• _Exercise description_: Exactly as written, output each of the entries below.

Dataset items:
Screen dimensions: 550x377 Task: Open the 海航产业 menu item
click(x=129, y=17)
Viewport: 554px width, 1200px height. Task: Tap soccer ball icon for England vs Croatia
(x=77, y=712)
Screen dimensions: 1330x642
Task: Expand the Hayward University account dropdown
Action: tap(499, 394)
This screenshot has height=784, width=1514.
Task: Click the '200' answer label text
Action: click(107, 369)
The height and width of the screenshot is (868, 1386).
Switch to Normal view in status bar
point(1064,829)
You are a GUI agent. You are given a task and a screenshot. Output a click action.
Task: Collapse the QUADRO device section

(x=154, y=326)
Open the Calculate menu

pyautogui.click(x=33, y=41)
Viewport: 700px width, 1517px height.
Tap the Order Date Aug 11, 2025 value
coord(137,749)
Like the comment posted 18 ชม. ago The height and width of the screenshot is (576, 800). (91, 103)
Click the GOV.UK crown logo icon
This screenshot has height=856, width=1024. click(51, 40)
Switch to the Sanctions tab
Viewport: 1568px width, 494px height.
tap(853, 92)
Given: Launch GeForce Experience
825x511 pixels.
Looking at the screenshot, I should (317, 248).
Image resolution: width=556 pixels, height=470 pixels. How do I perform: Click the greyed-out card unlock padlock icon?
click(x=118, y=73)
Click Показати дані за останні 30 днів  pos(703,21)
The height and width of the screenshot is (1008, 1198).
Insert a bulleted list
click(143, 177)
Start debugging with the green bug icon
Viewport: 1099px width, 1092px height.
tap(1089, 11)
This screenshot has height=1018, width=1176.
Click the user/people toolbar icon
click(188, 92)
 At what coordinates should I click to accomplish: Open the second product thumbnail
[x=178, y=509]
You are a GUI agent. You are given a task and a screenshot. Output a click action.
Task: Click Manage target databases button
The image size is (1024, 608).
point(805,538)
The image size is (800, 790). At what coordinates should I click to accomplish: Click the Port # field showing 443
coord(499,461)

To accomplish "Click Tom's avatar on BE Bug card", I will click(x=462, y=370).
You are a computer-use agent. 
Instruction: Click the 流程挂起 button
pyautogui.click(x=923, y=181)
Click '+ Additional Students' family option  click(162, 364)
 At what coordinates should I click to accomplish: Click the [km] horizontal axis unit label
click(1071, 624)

• _Problem solution_:
Screen dimensions: 550x377 Task: Open the 海航产业 menu item
click(x=129, y=17)
Viewport: 554px width, 1200px height. Task: Tap soccer ball icon for England vs Croatia
(x=77, y=712)
Screen dimensions: 1330x642
Task: Expand the Hayward University account dropdown
Action: tap(499, 394)
This screenshot has height=784, width=1514.
Task: Click the '200' answer label text
Action: click(107, 369)
The height and width of the screenshot is (868, 1386).
Switch to Normal view in status bar
point(1064,829)
You are a GUI agent. You are given a task and a screenshot. Output a click action.
Task: Collapse the QUADRO device section

(x=154, y=326)
Open the Calculate menu

pyautogui.click(x=33, y=41)
Viewport: 700px width, 1517px height.
Tap the Order Date Aug 11, 2025 value
coord(137,749)
Like the comment posted 18 ชม. ago The height and width of the screenshot is (576, 800). (91, 103)
Click the GOV.UK crown logo icon
This screenshot has height=856, width=1024. click(51, 40)
Switch to the Sanctions tab
Viewport: 1568px width, 494px height.
tap(853, 92)
Given: Launch GeForce Experience
825x511 pixels.
Looking at the screenshot, I should (317, 248).
Image resolution: width=556 pixels, height=470 pixels. How do I perform: Click the greyed-out card unlock padlock icon?
click(x=118, y=73)
Click Показати дані за останні 30 днів  pos(703,21)
The height and width of the screenshot is (1008, 1198).
Insert a bulleted list
click(143, 177)
Start debugging with the green bug icon
Viewport: 1099px width, 1092px height.
tap(1089, 11)
This screenshot has height=1018, width=1176.
Click the user/people toolbar icon
click(188, 92)
 At what coordinates should I click to accomplish: Open the second product thumbnail
[x=178, y=509]
You are a GUI agent. You are given a task and a screenshot. Output a click action.
Task: Click Manage target databases button
The image size is (1024, 608).
point(805,538)
The image size is (800, 790). At what coordinates should I click to accomplish: Click the Port # field showing 443
coord(499,461)

To accomplish "Click Tom's avatar on BE Bug card", I will click(x=462, y=370).
You are a computer-use agent. 
Instruction: Click the 流程挂起 button
pyautogui.click(x=923, y=181)
Click '+ Additional Students' family option  click(162, 364)
 At what coordinates should I click to accomplish: Click the [km] horizontal axis unit label
click(1071, 624)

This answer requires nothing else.